Repeated Intermittent Earthquake Cycles in the San Francisco Bay Region

Forecasts of future earthquake hazard in the San Francisco Bay region (SFBR) are dependent on the distribution used for the possible magnitude of future events. Based on the limited observed data, it is not possible to statistically distinguish between many distributions with very different tail behavior. These include the modified and truncated Gutenberg–Richter distributions, and a composite distribution assembled by the Working Group on California Earthquake Probabilities. There is consequent ambiguity in the estimated probability of very large, and hence damaging, events. A related question is whether the energy released in earthquakes is a small or large proportion of the stored energy in the crust, corresponding loosely to the ideas of self-organized criticality, and intermittent criticality, respectively. However, the SFBR has experienced three observed accelerating moment release (AMR) cycles, terminating in the 1868 Hayward, 1906 San Andreas and 1989 Loma Prieta events. A simple stochastic model based on elastic rebound has been shown to be capable of producing repeated AMR cycles in large synthetic catalogs. We propose that such catalogs can provide the basis of a test of a given magnitude distribution, via comparisons between the AMR properties of the real and synthetic data.

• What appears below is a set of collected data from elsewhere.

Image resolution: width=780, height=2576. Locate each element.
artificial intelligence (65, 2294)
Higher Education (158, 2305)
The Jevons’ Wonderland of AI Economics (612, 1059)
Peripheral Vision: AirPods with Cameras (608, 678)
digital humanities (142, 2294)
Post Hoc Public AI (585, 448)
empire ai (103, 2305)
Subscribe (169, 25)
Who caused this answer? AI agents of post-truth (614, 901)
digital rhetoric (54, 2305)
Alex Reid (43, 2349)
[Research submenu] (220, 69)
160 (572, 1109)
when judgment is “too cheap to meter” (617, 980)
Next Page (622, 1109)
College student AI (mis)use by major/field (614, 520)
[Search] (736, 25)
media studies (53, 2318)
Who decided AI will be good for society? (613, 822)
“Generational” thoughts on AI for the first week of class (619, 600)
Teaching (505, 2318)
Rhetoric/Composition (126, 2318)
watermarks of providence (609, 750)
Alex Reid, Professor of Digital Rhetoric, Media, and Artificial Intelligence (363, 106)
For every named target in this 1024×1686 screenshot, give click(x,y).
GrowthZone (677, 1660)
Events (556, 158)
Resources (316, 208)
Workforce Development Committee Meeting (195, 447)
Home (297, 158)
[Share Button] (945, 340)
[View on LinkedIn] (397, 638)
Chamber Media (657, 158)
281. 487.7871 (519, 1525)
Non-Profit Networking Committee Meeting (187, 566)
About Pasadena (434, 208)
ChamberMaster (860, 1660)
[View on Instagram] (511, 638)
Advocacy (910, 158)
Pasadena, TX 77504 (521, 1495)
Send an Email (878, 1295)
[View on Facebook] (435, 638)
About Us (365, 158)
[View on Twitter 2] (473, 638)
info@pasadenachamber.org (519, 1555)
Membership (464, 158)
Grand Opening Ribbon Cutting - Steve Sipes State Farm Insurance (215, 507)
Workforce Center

Our results show that the truncated Gutenberg–Richter distribution produces AMR behavior closest to the observed AMR behavior. The proviso is that the magnitude parameters b and m max are such that a sequence of large events that suppresses activity for several centuries is unlikely to occur. Repeated simulation from the stochastic model using such distributions produces 30-year hazard estimates at various magnitudes, which are compared with the estimates from the 2003 Working Group on California Earthquake Probabilities.